- [Your objective] Everything from the line containing "This screenshot has height=393, width=700." through the final line of the entries must be repeated exactly, and only that, without pictures.

________________________

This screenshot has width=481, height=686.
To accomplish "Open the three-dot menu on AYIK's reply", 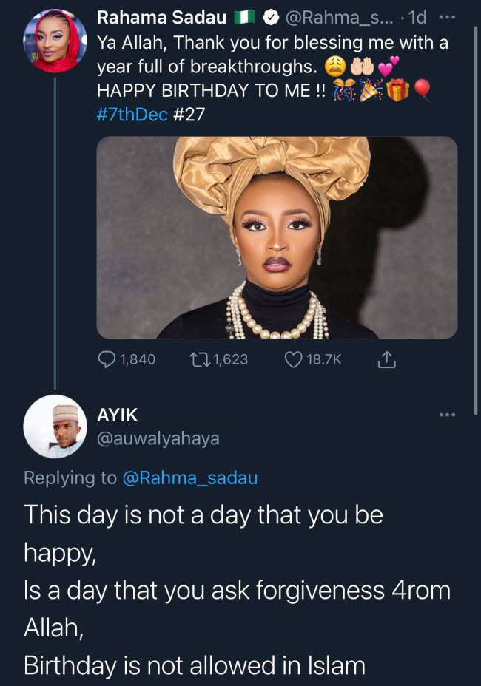I will [x=447, y=415].
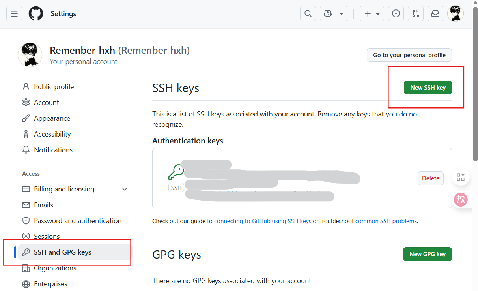Open Password and authentication settings
Viewport: 478px width, 291px height.
tap(77, 220)
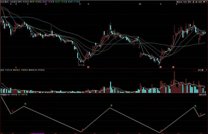
Task: Click the 删自选 button in top toolbar
Action: 179,2
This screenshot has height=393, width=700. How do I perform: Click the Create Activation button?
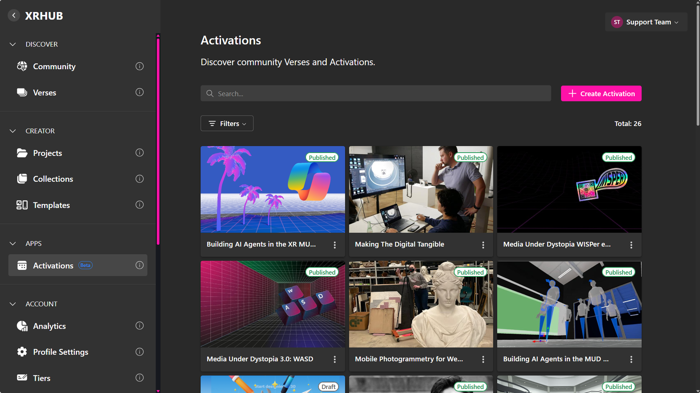tap(601, 94)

________________________

- [Task output]
This screenshot has height=393, width=700. How do I perform: Click the Create Activation button?
tap(601, 94)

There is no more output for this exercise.